Mind’s eye: the brightly-coloured patchwork of jingling nonsense which is my excuse for a brain.
Current preoccupations:
These shoes are fabulous, and I have been lusting after them, in one incarnation or another, for some time.
Equally, where does one go to find decent stripy tights or long socks? I had some lovely German tights the year before last, one striped like liquorice all-sorts and the other different shades of reddish-brown, yet this year, they are curiously absent from the interwebs in a manner which speaketh of bankruptcy. So, where next, I ask? What I want is long striped things, possibly black with a sage green or a nice plum-coloured pink.
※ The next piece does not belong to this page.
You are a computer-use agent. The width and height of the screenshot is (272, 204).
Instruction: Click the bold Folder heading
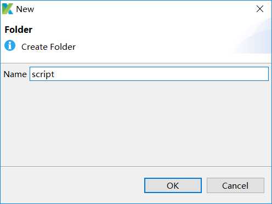pyautogui.click(x=19, y=30)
Is that too much to ask?
The small girl and I are going to make this tree thingy this afternoon, all being well. It looks like fun, and her glee at anything involving paper and sticking knows no bounds, so who am I to argue.
Before we do that, though, we’re going to check out a local farm which has recently started a self-service stall in its yard; driving past, I’ve seen beetroot, carrots, potatoes, free-range eggs and honey advertised recently, the latter prompting me to think of trying mead again. We made mead a few years back, and it turned out really well, but took an absolute age to get there… I’ve since read cheaty-quick-skivy methods (some involving cider, which sounds promising though highly cheaty…), and, frankly, being a cheaty-quick-skivy sort of person, that sounds about right.
I’m also gearing up to make the small girl a scarlet hooded cloak, for Chrimbol.* I have some sort of cranberry-coloured cotton velvet thanks to the wonders of Etsy, and the sewing machine and I have reached an accord recently, which has meant less of the throwing-things-in-frustration, and more of the actually-finishing-things-without-either-despair-or-murder-taking-place… So, hopefully I’ll have a bash at this quite soon.
How is it that despite owning lots of very nice strings of bells, I continue to covet more?
And why am I so obssessed with pumpkins?
See? This – this list of utterly lightweight and irritatingly delicous tangents is the reason why I never seem to get on with writing that book, or submitting that paper, or writing an article for a journal. Ahem. It is also the reason why I am continually afraid that someone, somewhere will realise, shortly, that I am in fact an idiot, and revoke my doctorate forthwith.
That said, I have an idea for a novel, and after a conversation with Quercus the other night, I think I might actually try to write it down. Its main character has had a comfortable little space in the corner of my mind for the last decade or so, and I think he is beginning to find that his legs need stretching, and actually, he could quite do with a cup of tea. So, we’ll see. Maybe my current feeling that I should be writing something academic based on my thesis can actually be sublimated into a more useful project of a fictitious nature. Maybe it’s nostalgia, this academic stuff, anyway, given that I lived and breathed it for so long, and maybe fiction would actually give me the brainwork that I seem to crave (and fear) while letting me do something that’s always been on The List.
And you? What are your current preoccupations?
* Yes, this is yet another barbarous modification of the English language of the sort which is prolofic in the Earthenhouse.